Грохнувшая вслед за этим новость оглушала не хуже обуха. Группа наблюдения, летавшая виртуальным орлом над западным побережьем пока еще безымянного материка одним прекрасным утром увидела невозможное. По девственной зелени неспешной прогулочной поступью брела человеческая фигурка в камуфляжном комбинезоне, имевшая на спине здоровенный туристический рюкзак типа Osprey Ace оливкового цвета. Это никак не мог быть андроид под внешним управлением – несинхронность времени между мирами сказывалась уже тогда, и она со временем неуклонно нарастала. Человек с рюкзаком размеренно вышагивал в северо-восточном направлении. Пару раз отмахнулся от комаров и вскоре потерялся из виду наблюдателей под голубоватыми кронами приморского сосняка.

Одновременно с этим выяснили, побелев от ужаса, что минувшей ночью И.И. Ефремов, грубо поправ служебную инструкцию, проник в опечатанную аппаратную и без помощи ассистентов подключился к копировальной аппаратуре, предварительно задействовав наисекретнейший передатчик. Что стало дальше – оставалось сначала неясным. Но в лабораторном кресле осталось бездыханное тело бывшего заведующего лабораторией, а с той стороны вскоре поступило хамское сообщение «ПРИЕХАЛИ!». Ефремов вытоптал его своим каллиграфическим почерком в густых зарослях степного ковыля, что отчетливо зафиксировали наблюдатели с воздуха.

Таким оказалось начало альтернативного пространства. И если раньше Старым Светом было принято называть в основном только Европу с куском Африки, то теперь это наименование обрела с полным правом вся наша планета. После серии экспериментов с добровольцами из числа заключенных появилась технология трансляции человеческой личности, захваченной аппаратно в пакет психоматрицы, или отпечатка всей его сущности, в виде математического кода. Но был один неприятный минус: в передатчике всегда оставалось бездушное тело, проще говоря, труп.

Но с другой стороны, если вы полжизни провели в инвалидной коляске или больны раком – то какие, к черту, могут быть сомнения?
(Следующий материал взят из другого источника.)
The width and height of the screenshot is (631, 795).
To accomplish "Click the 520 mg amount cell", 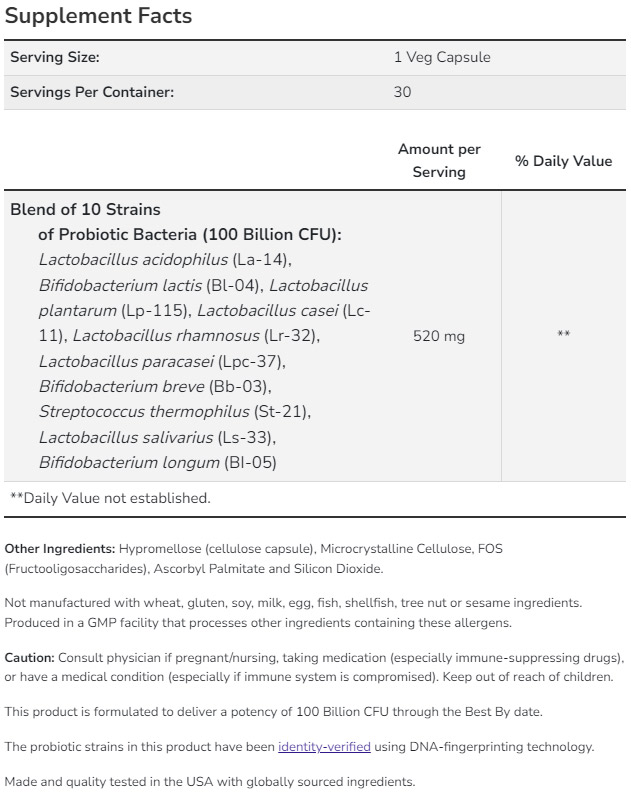I will [439, 336].
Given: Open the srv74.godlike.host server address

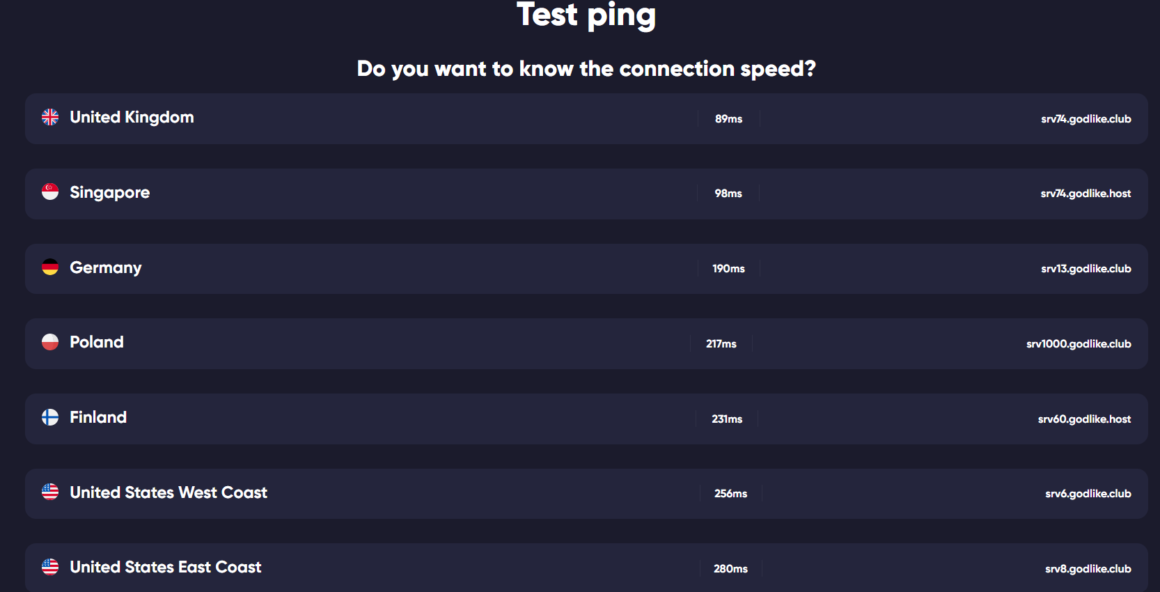Looking at the screenshot, I should [1085, 194].
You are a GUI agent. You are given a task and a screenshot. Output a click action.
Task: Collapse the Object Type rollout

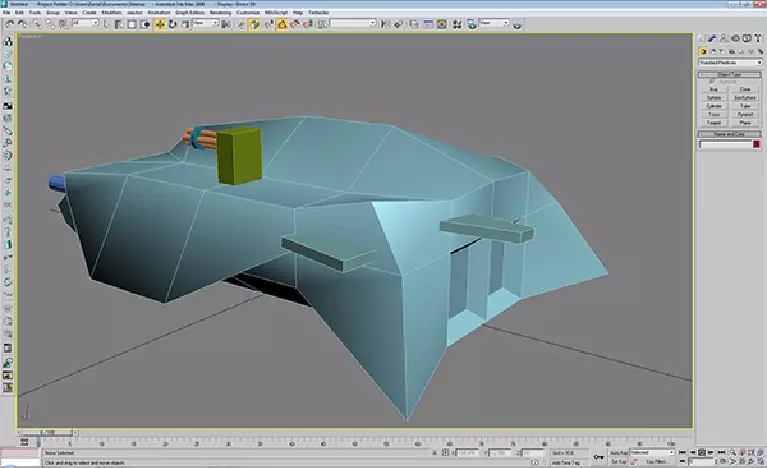[x=730, y=74]
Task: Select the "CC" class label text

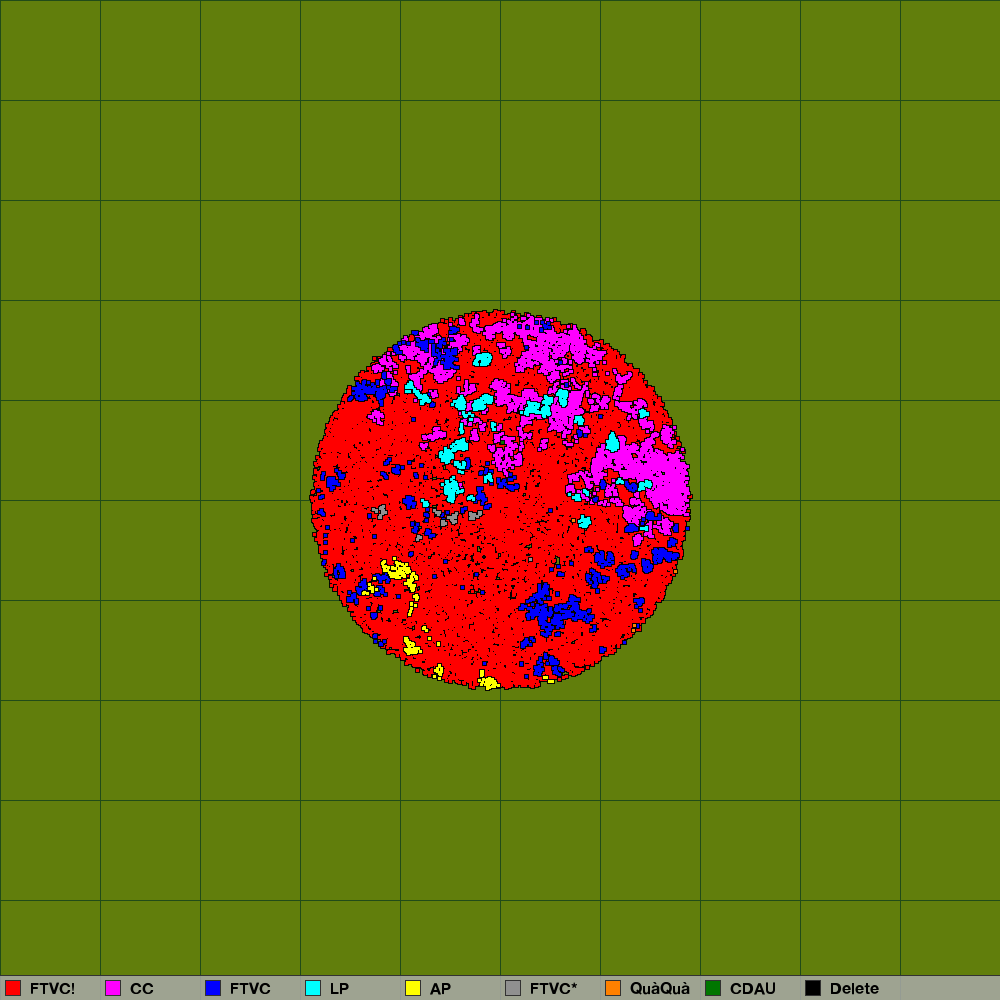Action: pos(142,988)
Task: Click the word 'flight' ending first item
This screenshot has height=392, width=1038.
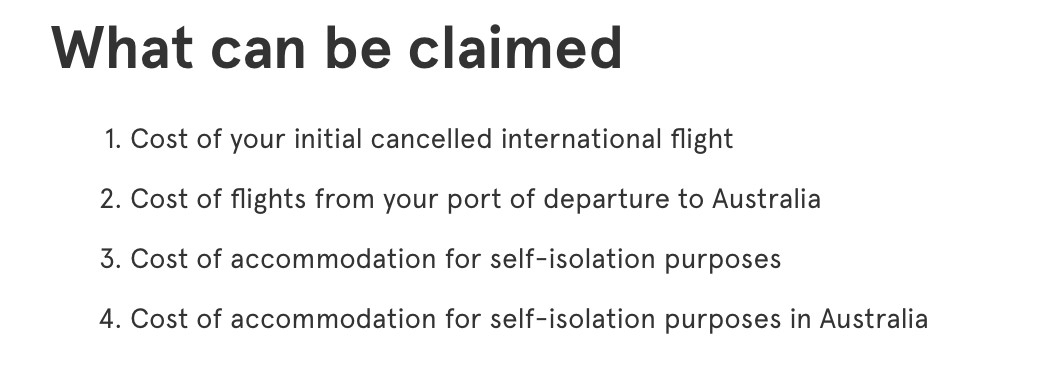Action: point(702,140)
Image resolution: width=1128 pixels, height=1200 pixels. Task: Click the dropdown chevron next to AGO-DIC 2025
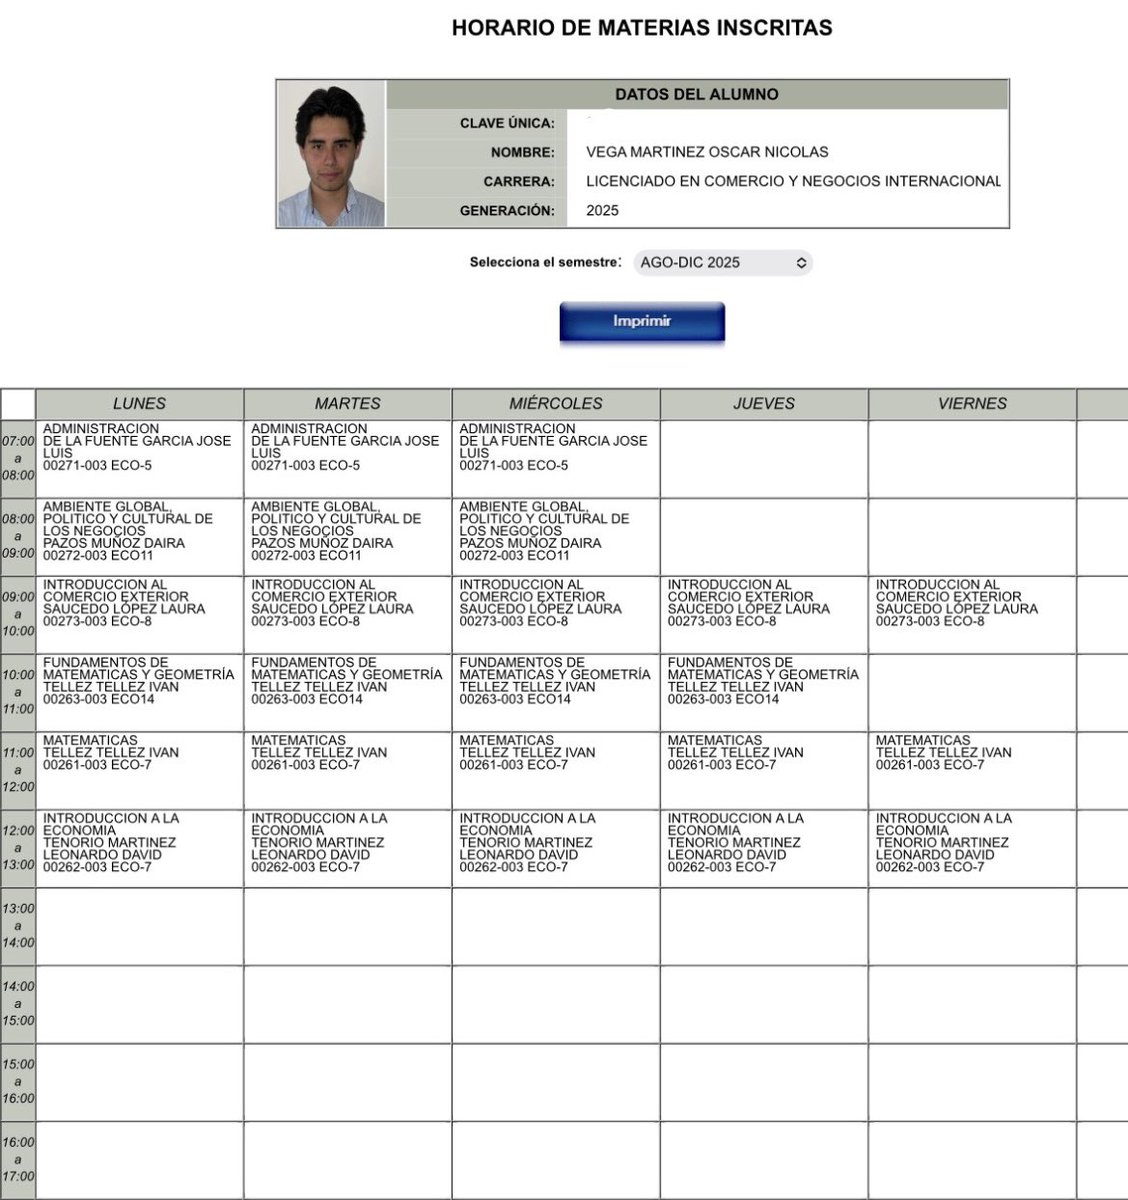tap(798, 263)
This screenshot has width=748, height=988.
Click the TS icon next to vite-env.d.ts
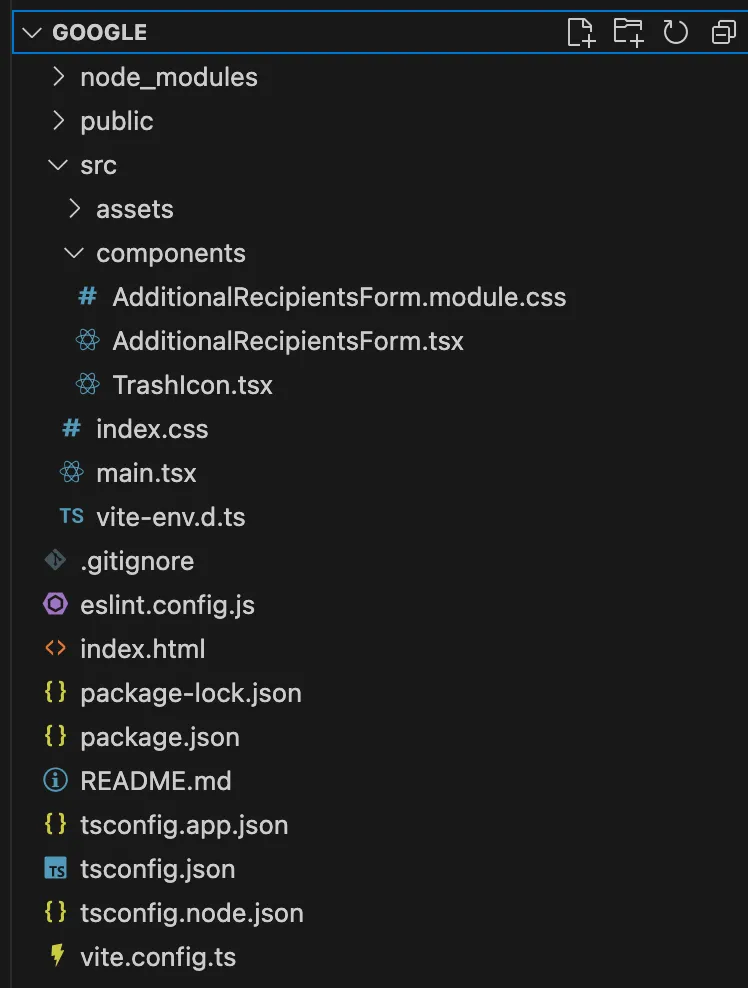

К тридцатым годам, пока путь еще не был закрыт, в новое пространство переселилось больше миллиарда жителей Земли. Это было самое грандиозное переселение народов в истории.

Постников припомнил, что однажды ему приснилось жуткое, странное слово «Орфой». Какое-то уродливое слово. Казалось, оно выметнулось из кошмара, зародилось в хаосе. Припоминая, откуда это слово взялось, Постников вернулся в старые заголовки новостей на портале ИноСМИ.ру, публикующем на русском переводы разных мировых медиа. Да, так и есть. В англоязычных и вторящих им источниках как раз и появилось слово Orphoi. Оно было составлено на основе словосочетания «Orphan Oikumene» – именно так новый серверный мир стали именовать в Комитете начальников штабов НАТО. В русскоязычных СМИ гораздо чаще использовалось обозначение «Свободная Серверная Республика», реже «Остров» и «Альтернатива».

Из брифинга пресс-секретаря Госдепартамента США на заседании Комитета начальников штабов стран-членов Коалиции Атлантического договора:

«Растущее беспокойство порождает тревожащая информация о том, что в последнее время российские СМИ освещают события в Орфой с позиций свойственного этой державе исторического субъективизма. Исследования независимых институтов и опросы общественного мнения приносят все более тревожные результаты. Благодаря откровенно деструктивной деятельности российских СМИ и агентов влияния из РФ, в Орфой наблюдаются явные предпосылки социального конфликта, что многократно подтверждают независимые наблюдатели. Подробности будут предоставлены после вычитки нашими сетевыми аналитиками.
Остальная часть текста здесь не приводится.